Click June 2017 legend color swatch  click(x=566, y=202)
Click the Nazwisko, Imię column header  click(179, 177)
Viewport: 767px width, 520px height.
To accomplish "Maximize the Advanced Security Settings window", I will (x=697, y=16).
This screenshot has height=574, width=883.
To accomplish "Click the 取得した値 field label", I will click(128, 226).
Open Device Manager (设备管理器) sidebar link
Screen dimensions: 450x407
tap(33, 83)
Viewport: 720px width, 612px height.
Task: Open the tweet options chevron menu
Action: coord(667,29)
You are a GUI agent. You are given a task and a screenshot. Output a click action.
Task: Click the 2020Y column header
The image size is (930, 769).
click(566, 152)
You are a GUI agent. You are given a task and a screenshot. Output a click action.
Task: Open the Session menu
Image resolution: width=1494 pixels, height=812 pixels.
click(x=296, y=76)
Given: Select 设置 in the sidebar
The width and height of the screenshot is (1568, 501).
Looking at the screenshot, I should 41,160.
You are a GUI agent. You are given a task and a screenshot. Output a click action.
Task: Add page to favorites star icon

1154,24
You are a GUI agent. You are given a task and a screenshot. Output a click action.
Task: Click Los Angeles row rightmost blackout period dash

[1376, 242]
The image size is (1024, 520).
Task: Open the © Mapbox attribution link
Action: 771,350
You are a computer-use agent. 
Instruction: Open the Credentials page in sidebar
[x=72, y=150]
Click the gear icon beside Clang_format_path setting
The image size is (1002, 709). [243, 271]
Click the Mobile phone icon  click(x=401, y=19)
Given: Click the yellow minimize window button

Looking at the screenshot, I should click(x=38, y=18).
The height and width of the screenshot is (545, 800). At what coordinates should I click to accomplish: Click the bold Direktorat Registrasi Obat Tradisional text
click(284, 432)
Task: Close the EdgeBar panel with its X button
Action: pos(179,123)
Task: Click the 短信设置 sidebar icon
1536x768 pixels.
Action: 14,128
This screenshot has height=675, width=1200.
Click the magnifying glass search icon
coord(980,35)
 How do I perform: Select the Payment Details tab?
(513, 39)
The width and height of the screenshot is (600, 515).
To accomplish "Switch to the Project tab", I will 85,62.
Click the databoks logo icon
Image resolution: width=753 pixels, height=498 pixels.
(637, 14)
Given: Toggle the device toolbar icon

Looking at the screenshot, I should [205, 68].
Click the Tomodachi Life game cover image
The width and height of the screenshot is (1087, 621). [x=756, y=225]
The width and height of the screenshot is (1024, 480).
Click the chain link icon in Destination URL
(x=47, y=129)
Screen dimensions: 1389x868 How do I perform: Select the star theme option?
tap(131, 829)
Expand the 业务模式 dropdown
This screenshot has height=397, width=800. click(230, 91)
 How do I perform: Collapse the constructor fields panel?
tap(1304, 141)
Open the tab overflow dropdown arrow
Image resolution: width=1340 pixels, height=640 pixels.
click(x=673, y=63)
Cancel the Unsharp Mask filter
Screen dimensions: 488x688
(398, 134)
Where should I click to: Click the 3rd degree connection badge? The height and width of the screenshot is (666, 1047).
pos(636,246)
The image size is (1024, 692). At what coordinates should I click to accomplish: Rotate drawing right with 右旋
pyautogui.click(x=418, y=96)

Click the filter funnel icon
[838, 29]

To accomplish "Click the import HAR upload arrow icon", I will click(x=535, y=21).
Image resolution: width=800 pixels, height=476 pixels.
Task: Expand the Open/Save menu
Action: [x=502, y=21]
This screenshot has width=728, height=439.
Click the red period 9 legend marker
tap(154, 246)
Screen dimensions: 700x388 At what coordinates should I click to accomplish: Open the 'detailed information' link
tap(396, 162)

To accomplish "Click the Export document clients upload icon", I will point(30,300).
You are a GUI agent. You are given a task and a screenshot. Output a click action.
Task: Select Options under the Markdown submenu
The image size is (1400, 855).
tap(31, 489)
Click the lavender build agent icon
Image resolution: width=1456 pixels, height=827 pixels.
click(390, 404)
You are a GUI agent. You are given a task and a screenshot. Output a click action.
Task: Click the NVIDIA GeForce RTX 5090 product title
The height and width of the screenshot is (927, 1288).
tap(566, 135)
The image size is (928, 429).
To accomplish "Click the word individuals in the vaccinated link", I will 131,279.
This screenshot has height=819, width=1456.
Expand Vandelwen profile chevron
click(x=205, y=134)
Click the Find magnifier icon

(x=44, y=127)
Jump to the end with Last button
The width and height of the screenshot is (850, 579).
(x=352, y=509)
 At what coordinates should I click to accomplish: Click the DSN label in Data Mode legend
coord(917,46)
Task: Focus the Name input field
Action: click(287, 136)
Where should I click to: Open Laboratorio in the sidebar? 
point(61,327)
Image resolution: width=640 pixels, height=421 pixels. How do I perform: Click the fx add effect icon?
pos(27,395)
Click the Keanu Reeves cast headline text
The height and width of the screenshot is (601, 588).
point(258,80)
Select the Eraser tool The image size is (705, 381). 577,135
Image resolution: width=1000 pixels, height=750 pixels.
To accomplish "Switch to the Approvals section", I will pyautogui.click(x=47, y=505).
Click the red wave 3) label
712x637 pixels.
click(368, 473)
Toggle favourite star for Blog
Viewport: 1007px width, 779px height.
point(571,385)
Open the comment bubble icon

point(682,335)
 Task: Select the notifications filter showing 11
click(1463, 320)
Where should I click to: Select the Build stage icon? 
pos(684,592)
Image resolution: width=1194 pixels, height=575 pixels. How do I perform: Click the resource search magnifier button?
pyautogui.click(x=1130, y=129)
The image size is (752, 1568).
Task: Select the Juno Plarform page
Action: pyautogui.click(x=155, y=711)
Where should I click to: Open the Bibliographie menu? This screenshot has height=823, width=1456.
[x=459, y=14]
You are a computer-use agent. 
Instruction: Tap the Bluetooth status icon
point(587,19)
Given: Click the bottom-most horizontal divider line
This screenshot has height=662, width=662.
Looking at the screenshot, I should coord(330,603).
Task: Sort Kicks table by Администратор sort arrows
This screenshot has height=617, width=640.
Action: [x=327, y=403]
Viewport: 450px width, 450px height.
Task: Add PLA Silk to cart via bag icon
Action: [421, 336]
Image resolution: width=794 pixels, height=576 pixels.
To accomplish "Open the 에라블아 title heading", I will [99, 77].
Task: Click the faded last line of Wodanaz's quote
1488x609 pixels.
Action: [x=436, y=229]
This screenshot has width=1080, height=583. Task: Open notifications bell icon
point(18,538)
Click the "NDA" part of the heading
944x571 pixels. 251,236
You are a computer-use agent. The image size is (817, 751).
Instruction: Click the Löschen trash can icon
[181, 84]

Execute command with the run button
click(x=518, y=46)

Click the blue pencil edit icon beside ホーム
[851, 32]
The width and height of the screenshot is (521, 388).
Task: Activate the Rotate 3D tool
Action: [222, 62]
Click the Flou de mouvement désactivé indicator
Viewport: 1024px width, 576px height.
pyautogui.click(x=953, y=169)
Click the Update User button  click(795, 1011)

◇ ◇ ◇ ◇

(Task brief): Exactly how many lines of the material contain the word "title"? Write the number alone.

(Exercise response): 2